Hulk Hogan (w/ Capt. Lou Albano and Cyndi Lauper) vs. “Rowdy” Roddy Piper (w/ “Cowboy” Bob Orton) for the WWF Championship
In 1984, the Rock and Wrestling Connection began between the WWF and MTV and it proved to be a very strategic move for both sides. Obviously for the WWF as it gave them mainstream publicity and helped further their move towards becoming a national company as opposed to being strictly territory. However, it was equally important for MTV as they had only been on the air for about 2 and a half years and showcasing wrestling helped build their audience as well. There was much cross promotion between the two sides mainly involving Cyndi Lauper who was essentially MTV’s spokesperson for the Connection as she would have Lou Albano in her music video for “Girls Just Wanna Have Fun” and she would manage Wendi Richter on a regular basis. In addition, Hulk Hogan started becoming a household name due to his charisma and look while on the other side, Roddy Piper was quickly becoming one of the most hated men in wrestling due to his dislike of MTV and rock music. You knew that the stage was being set for these two men to have a major showdown and it would go down in February of 1985 in front of millions of fans watching live on MTV.

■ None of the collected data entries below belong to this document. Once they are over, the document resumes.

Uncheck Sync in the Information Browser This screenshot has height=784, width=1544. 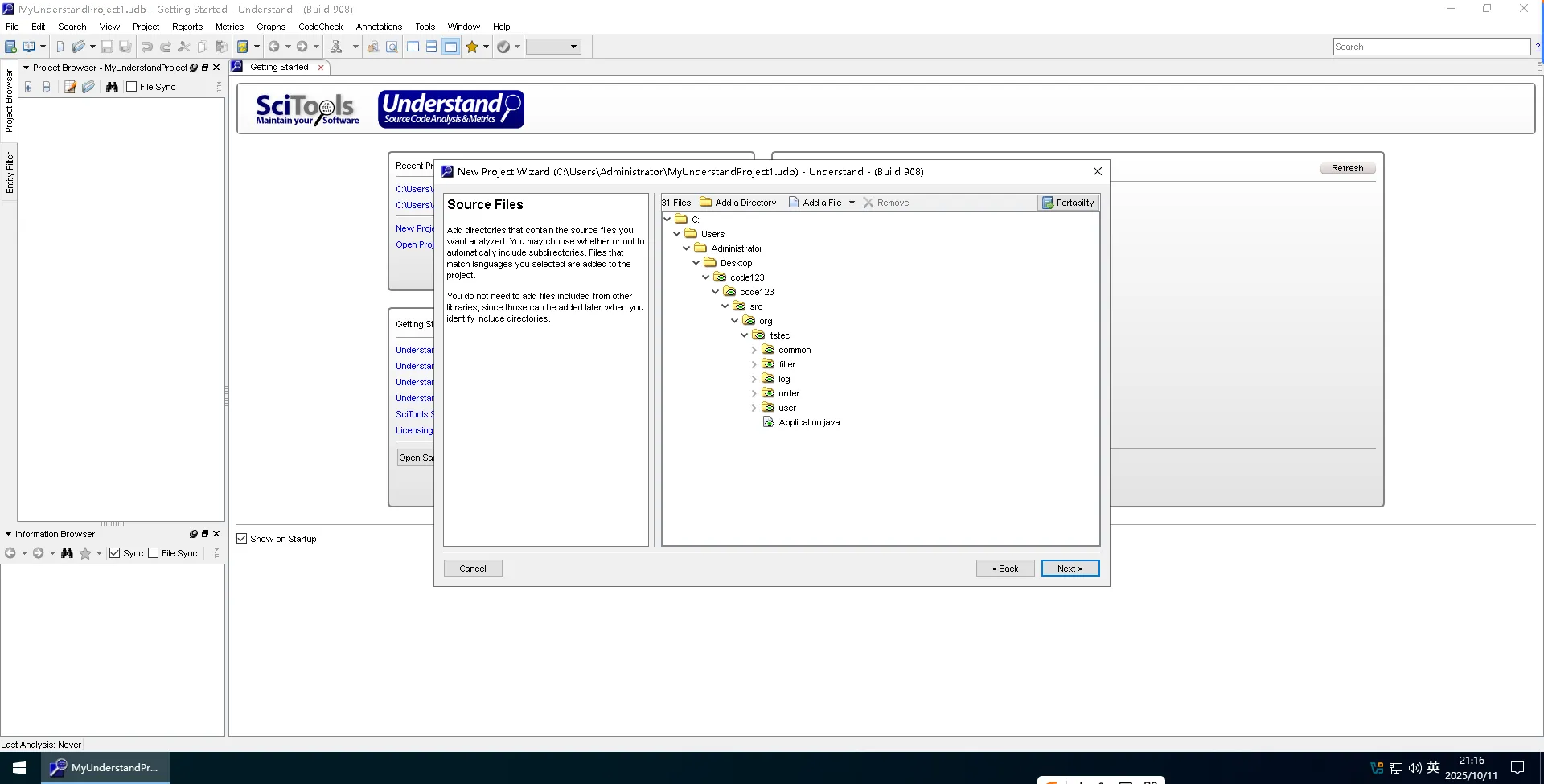pos(115,553)
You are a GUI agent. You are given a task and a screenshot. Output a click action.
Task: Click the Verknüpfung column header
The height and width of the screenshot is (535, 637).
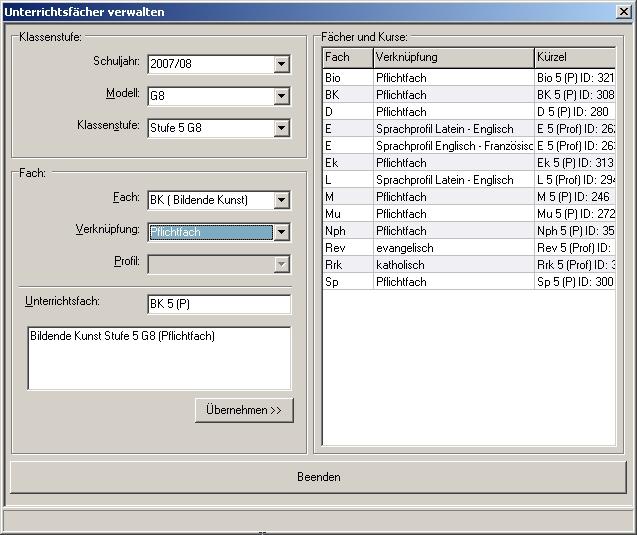pyautogui.click(x=452, y=58)
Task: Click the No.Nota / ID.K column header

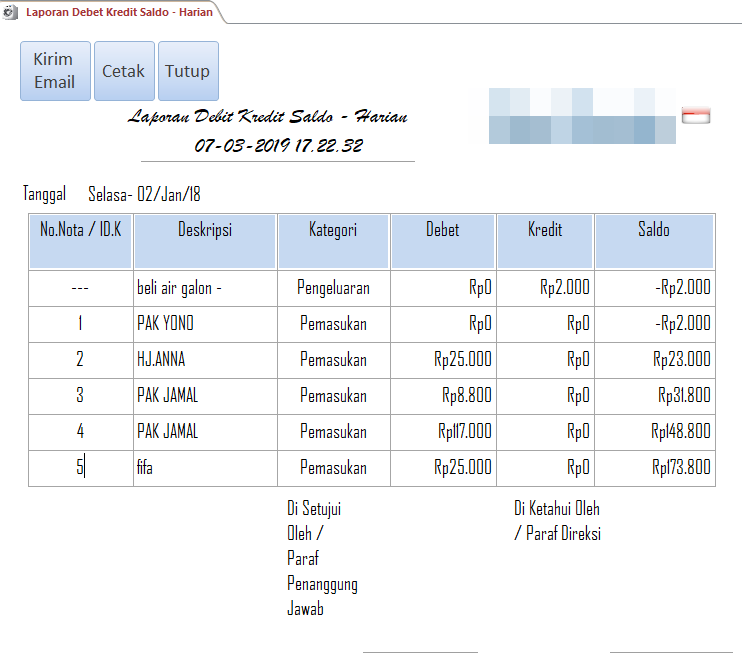Action: [80, 231]
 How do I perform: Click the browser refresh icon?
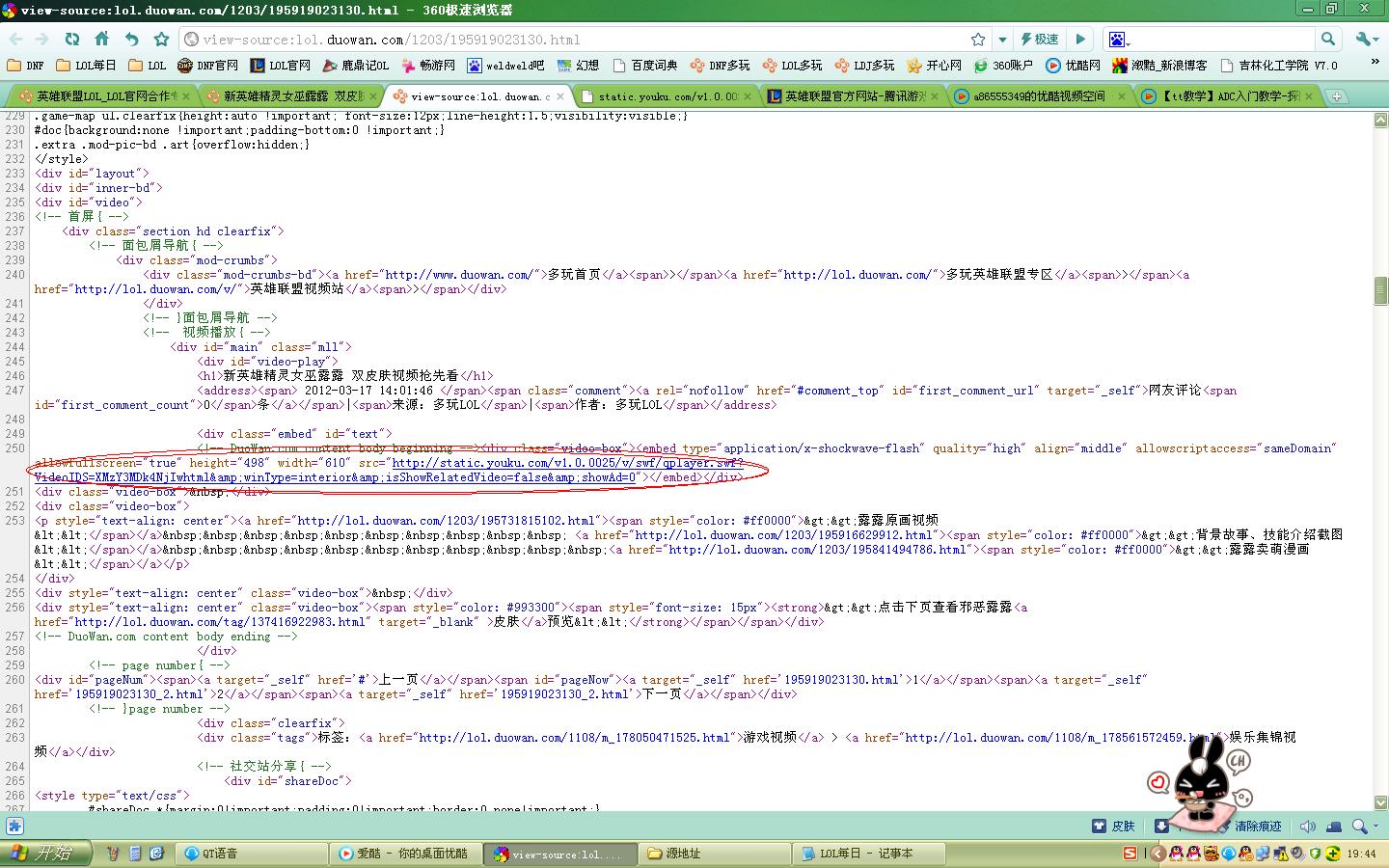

The feud between these two began as mentioned previously when Piper began badmouthing MTV and rock music with Hogan taking MTV’s side, and at an MSG house show in December Piper cemented his status by smashing a gold record over Lou Albano’s head and kicking Cyndi Lauper to the mat. Needless to say, Piper was public enemy #1 in the fans’ eyes and in the eyes of MTV as Hogan began challenging Piper to face him, but Piper claimed he would only face Hogan if the WWF Title was on the line. Hogan would accept Piper’s demands and the match was set to air here on MTV, billed as “The War to Settle the Score” and we would hear comments from various wrestlers and rock stars who each backed either Hogan or Piper. This feud has been extremely hot as both men were rocking on all cylinders in terms of promos and heat, and this was a major match that could alter the course of wrestling forever.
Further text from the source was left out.